Titled Budget of Consolidation, the 2018 Budget is based on the following assumptions.
· Crude Oil price — $45 per barrel.
· Oil production — 2.3mbpd
· Exchange rate — N305/US$1
· Real GDP growth – 3.5 per cent
· Inflation rate — 12.4 per cent.
· Consolidated Revenue – N8.6 trillion.
· Debt Service — N2.23 trillion
· Capital Expenditure – N2.4 trillion
· Recurrent Expenditure – N3.4 trillion
Compared with the 2017 Budget and actual performance these are all significantly higher estimates. The 2017 Budget had a Consolidated Revenue of N7.44 trillion, which is N1.4 trillion less than the 2018 estimates and the projected growth rate was only 2.5%.
WILL IT WORK?
Perhaps the most important question on the minds of everybody in Nigeria as well as the global community is: will it work?
Before answering that question in full next week, the following observations must be made.

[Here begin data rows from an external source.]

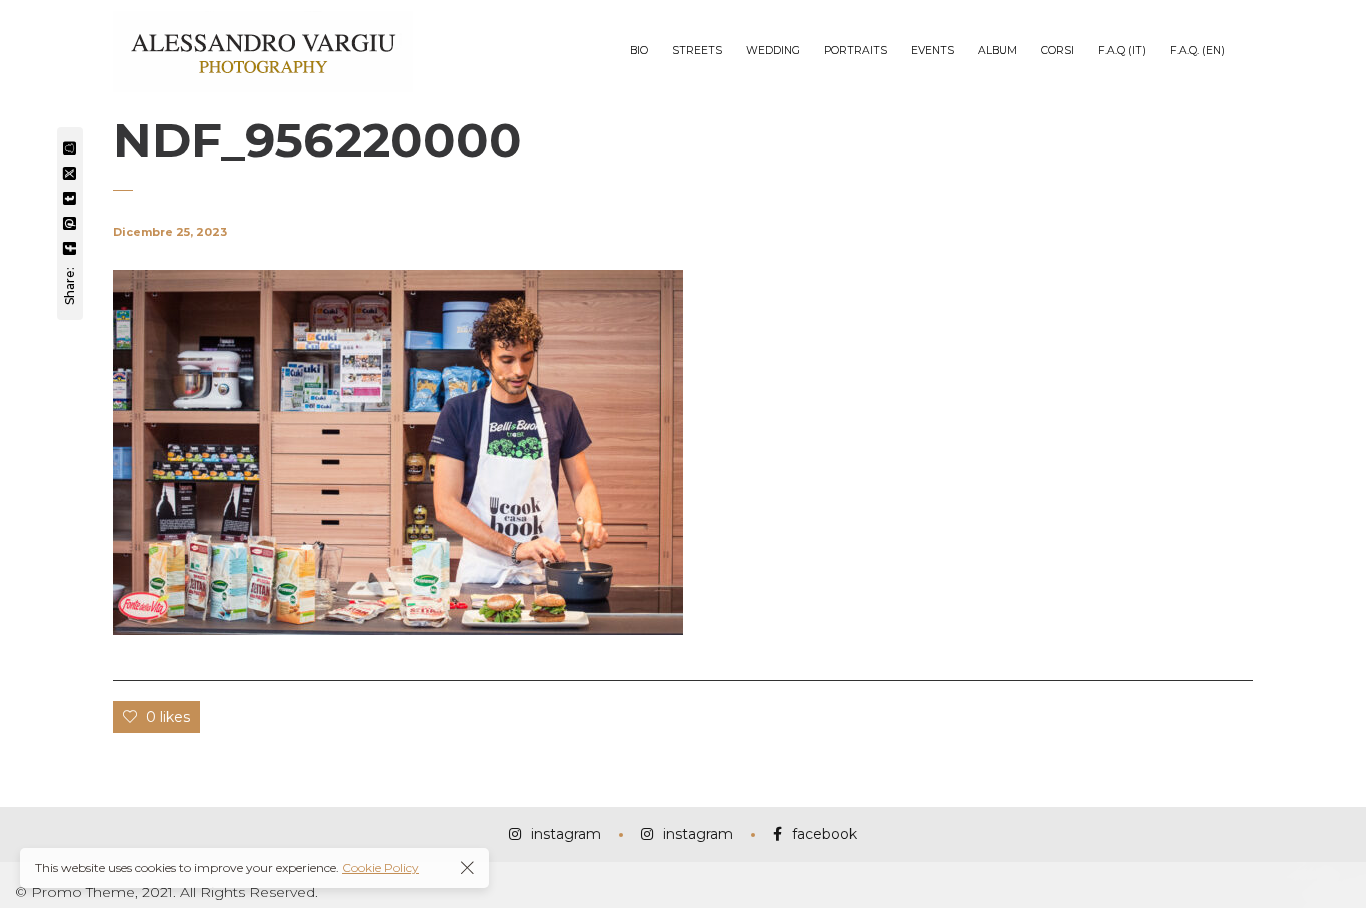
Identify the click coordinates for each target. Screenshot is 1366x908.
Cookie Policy (380, 867)
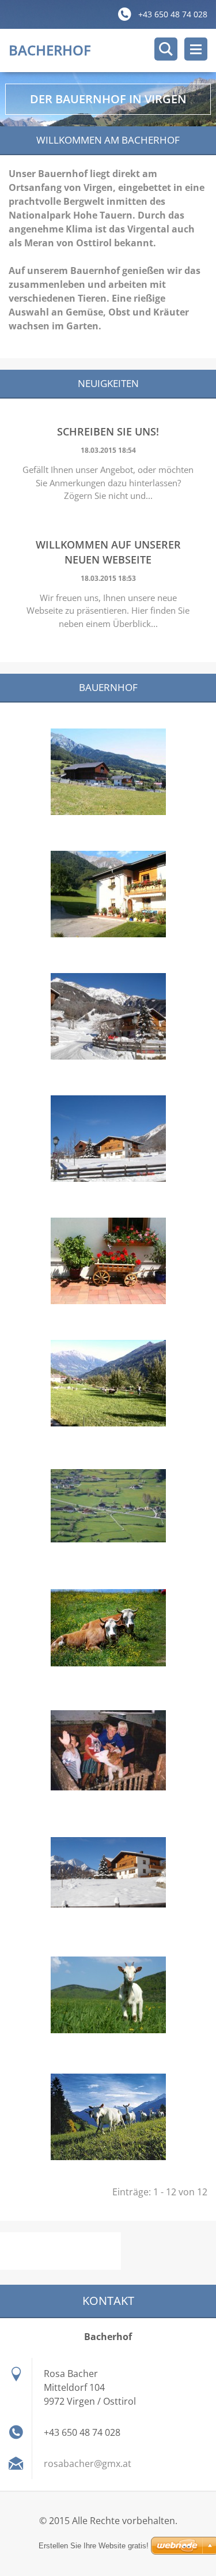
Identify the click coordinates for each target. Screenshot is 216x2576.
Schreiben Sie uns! (108, 431)
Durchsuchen (165, 49)
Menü (195, 49)
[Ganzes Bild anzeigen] (108, 771)
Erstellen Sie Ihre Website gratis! (94, 2545)
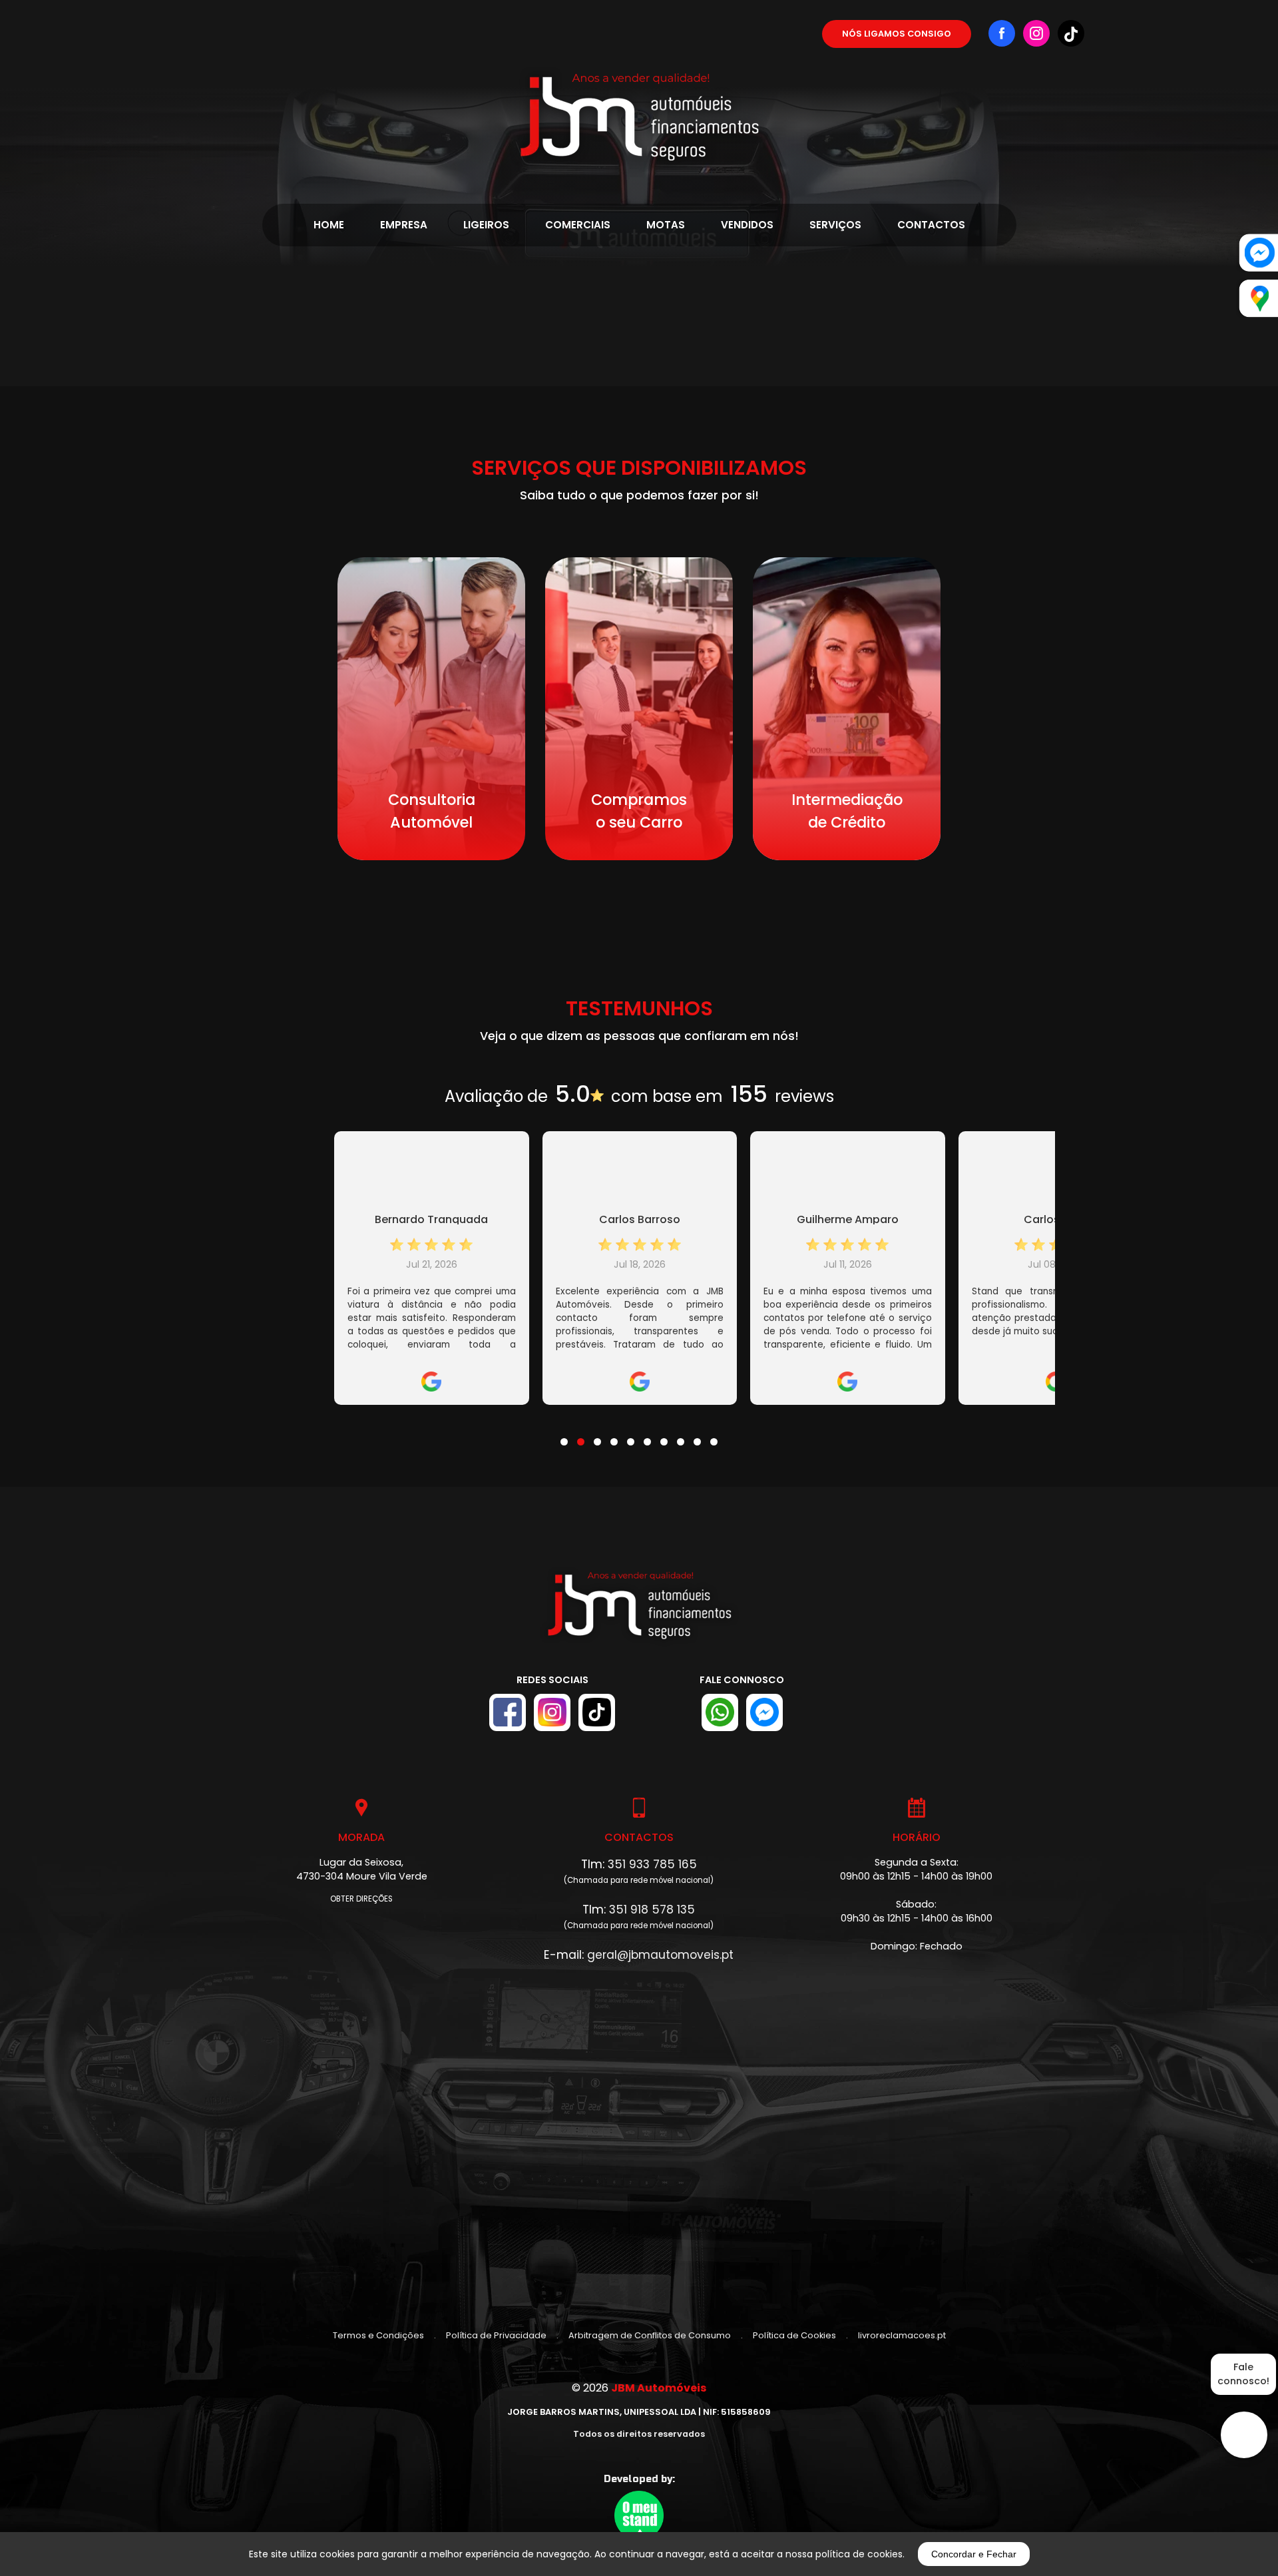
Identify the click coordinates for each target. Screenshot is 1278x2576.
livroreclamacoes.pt (902, 2335)
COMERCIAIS (577, 225)
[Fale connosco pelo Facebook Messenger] (764, 1712)
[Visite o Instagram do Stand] (552, 1712)
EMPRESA (403, 225)
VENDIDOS (747, 225)
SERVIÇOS (835, 225)
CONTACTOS (931, 225)
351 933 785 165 (652, 1864)
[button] (564, 1433)
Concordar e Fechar (973, 2554)
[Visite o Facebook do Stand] (507, 1712)
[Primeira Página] (639, 85)
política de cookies (859, 2554)
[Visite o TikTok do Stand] (596, 1712)
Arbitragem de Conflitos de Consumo (649, 2335)
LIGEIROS (486, 225)
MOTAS (665, 225)
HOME (329, 225)
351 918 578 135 (652, 1910)
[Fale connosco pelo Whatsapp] (720, 1712)
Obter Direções (361, 1899)
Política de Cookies (794, 2335)
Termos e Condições (378, 2335)
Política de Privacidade (496, 2335)
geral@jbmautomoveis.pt (660, 1955)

First, it is an ambitious and very optimistic budget judging from the fact that the 2016 Budget promised GDP growth of 4.5 per cent and ended up with a recession and -2.5 per cent GDP growth. The current year started with optimism for 2.6 per cent GDP growth but it is likely to deliver far less than that.
Second, in both 2016 and 2017 actual revenue had lagged behind the budget estimates. Thus each year, the actual Capital expenditure had been less than the amounts projected in the budget.
Third Exchange rate had been higher than the benchmark each year.
So, given the immediate past experience it will be understandable why any analyst will dismiss the 2018 bill as another exercise in futility. But, that would be a mistake. The past does not often accurately predict the future. The 2018 Budget has something in its favour which did not occur in the past. There are new elements in Economic Recovery and Growth Programme, ERGP, which signpost a radical departure from the past and which provide the basis for cautious optimism. Privatisation is one.
Several critics of former and the current administration have pointed to the government’s retention of ownership of businesses which are best left to the private sector – refineries for example and airports for another. Public funds which are now allocated to those enterprises can best be diverted to providing the other services which the private sector will not touch while leaving it to handle the sectors it knows best how to operate. The ERGP – for the second time – is making another bold attempt to engage the private sector more constructively and to make it the engine of growth of the Nigerian economy.
Then, there is oil. For the first time in five years crude oil prices might be heading upwards. And, what a relief that will bring.
This is certainly an optimist’s budget – at a time we need all the optimism and patriotism we can get.